いったい,どこで何を間違ってしまったのだろうか。
浸透しない原因は宣伝不足
セキュリティ・ポリシーを作り,それを組織に浸透させていくプロセスの中で,重要ながら見過ごされがちなのはポリシーの宣伝活動である。というよりも,どうしてみなさんもっと社内に宣伝しないのだろうか。宣伝と言われても,何をどう宣伝すればよいかよく分からないのだろうか(図2[拡大表示])。
もちろん,告知や報告はなされているだろう。「今度我が社でセキュリティ・ポリシーを作りました。社長自ら宣言した適用宣言書もあります。社員はみな熟読するように」という告知は,ある日降って湧いてくる。しかし,これはただの報告であって,宣伝とは言えない。
一般に企業が自社の製品を作って売り出すとき,どんな宣伝をするだろうか。まずは,その製品の「売り」は何なのか,これを徹底的に検討し,その売りを基にさまざまな宣伝手法を採用し,できる限り露出を増やし,人々に効能と良いイメージを植え付けていく。ごく大雑把に言えば,これが宣伝というものだろう。
会社(または組織)のルールなのに,「宣伝が必要」と言われると違和感があるかもしれないが,セキュリティ・ポリシーも製品と同じように「売り」を徹底的に検討し,宣伝しなければならない。

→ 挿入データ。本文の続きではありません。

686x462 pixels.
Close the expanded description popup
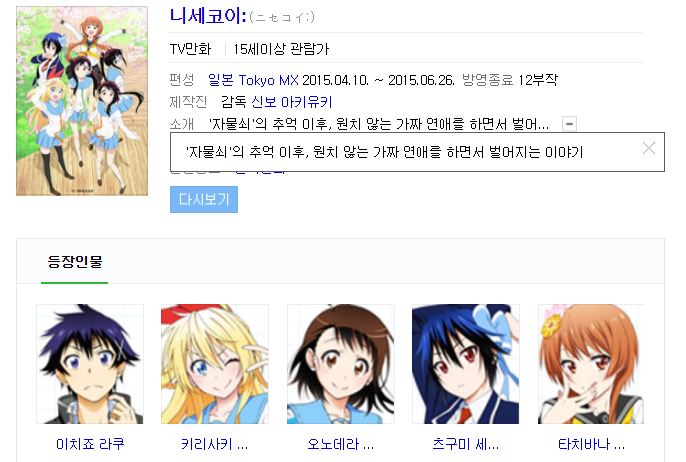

元々,セキュリティ・ポリシー作成以前には,そんな面倒なルールがなくても会社は問題なく活動していたし,儲かってすらいた。もちろん,それはISO9000やISO14000以前でも同じである。昔はそんなものがなくても,仕事に何ら差し支えてなかったのだ。

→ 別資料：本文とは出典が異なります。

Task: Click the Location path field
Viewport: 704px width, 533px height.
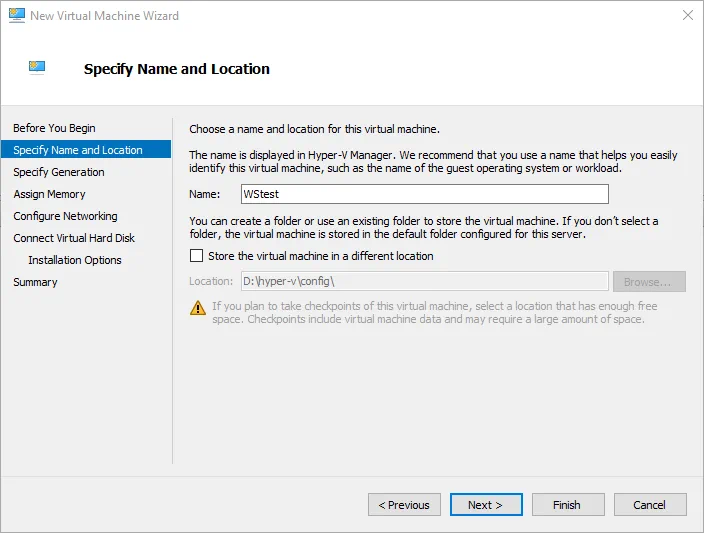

そういう現場に,新たな制約(ルール)を持ち込むとどうなるだろうか。もちろん抵抗があるはずだ。「いったい何の因果でこんな紙に埋もれなきゃならないんだ」「仕事をやたら複雑にしているだけみたいだが,ほんとうにこれで業務・商売に役立っているのか」「今や何をするにも手順,手順ってうるさいけど,前はこんなカチカチ決めていなくてもちゃんと仕事ができてたのに,何だってこんな面倒なことになってしまったのだ」…などと感じるのではないだろうか。

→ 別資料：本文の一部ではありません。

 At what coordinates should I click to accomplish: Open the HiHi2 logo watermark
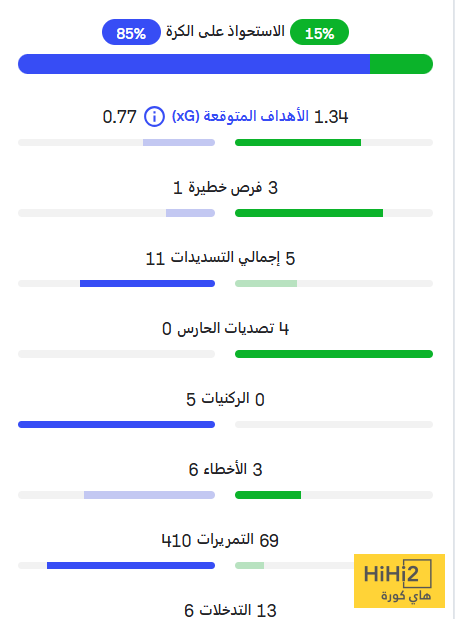click(x=399, y=581)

ということは,セキュリティ・ポリシーやそのルール体系を導入するときには,その抵抗感を上回るだけのメリットを提示できないとならないわけだ。でなければ,必ず罰則がついて回らないとならないだろう。導入メリットと罰則。最低でも,そのどちらかがあり,そしてそれがポリシーのエンドユーザーにきっちりと見えていなければルールは浸透しない。